Deliveries of liquified natural gas (LNG) to Italy's Tuscany region are expected to begin in 2026.

In a statement, Rome-headquartered Eni said the deal "strengthens" its partnership with QatarEnergy, adding involvement in North Field East was "in line with Eni's transition strategy, which aims to progressively increase the role of gas".

Other European deals

The deal with Eni follows a quick succession of historically long agreements with European firms for gas supply from Qatar.

Last week, Qatar announced a deal for 27 years with Britain's Shell and earlier in the month, France's Total announced another deal of equal length.

Under its North Field expansion, Qatar is set to raise its LNG output by 60 percent or more to 126 million tonnes a year by 2027.

The main market for Qatari gas has traditionally been Asia, led by countries like China, Japan and South Korea.

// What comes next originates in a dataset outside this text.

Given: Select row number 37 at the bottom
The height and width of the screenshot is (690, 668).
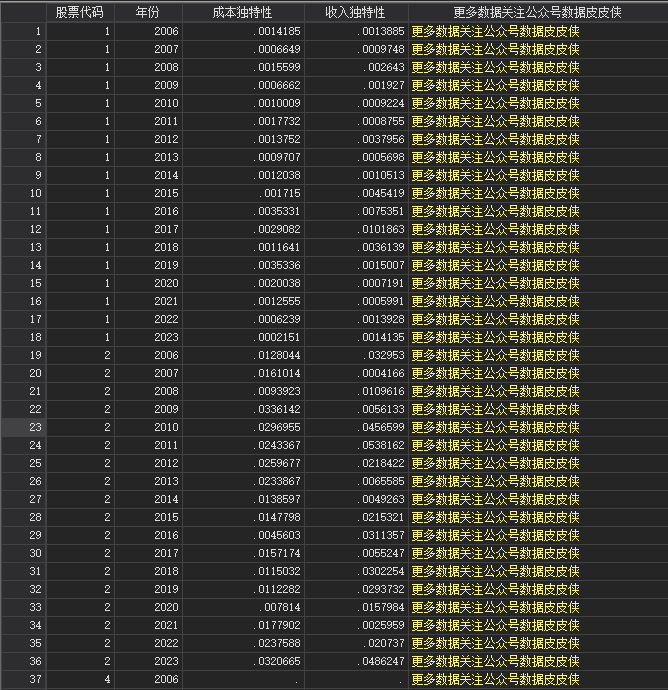Looking at the screenshot, I should [22, 679].
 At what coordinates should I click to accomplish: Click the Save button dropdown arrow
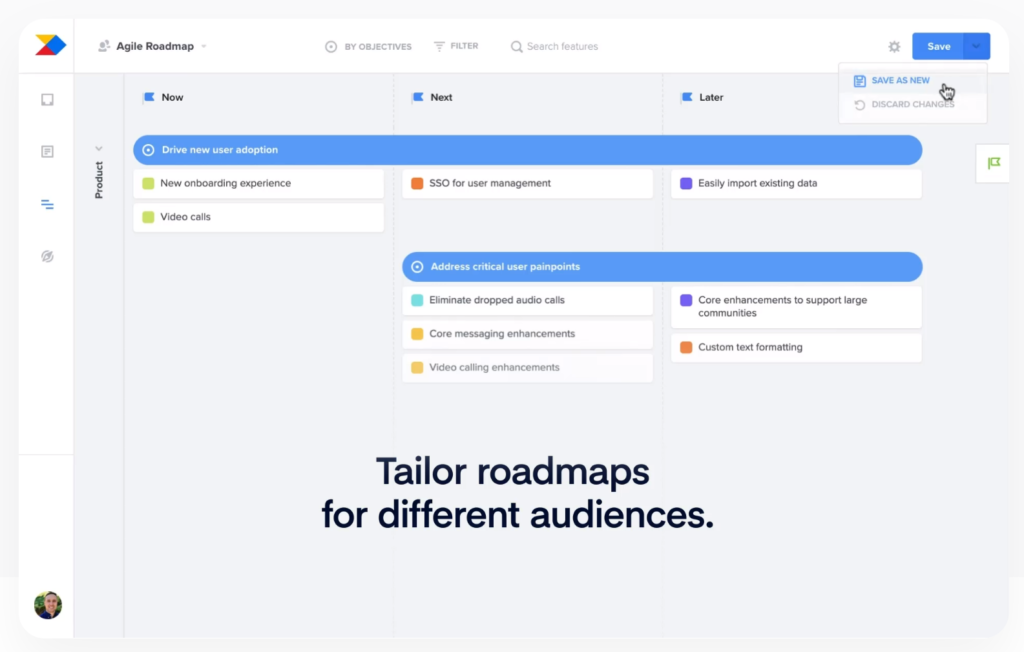click(x=976, y=46)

The deals with Eni, Shell and Total are the same length as those agreed by the China National Petroleum Corporation in June and China's Sinopec in 2022. All have set a benchmark as the longest in the LNG industry.

US giants ConocoPhillips and ExxonMobil have also signed deals to partner in the expansion.

Qatar is one of the world's top LNG producers, alongside the United States, Australia and Russia.

QatarEnergy estimates the North Field holds about 10 percent of the world's known natural gas reserves.

Substitutes for Russian gas

Serious discussions to find substitutes for Russian gas started on the eve of Russia's invasion of Ukraine, in February 2022. 

Then, the threat of disruptions to Europe's gas supply from Russia as a likely result of western sanctions prompted a debate about the need for long-term LNG contracts.

In the beginning of 2022, The United States already asked Qatar and other major gas producers whether they could send extra gas to Europe in case Russian flows were disrupted.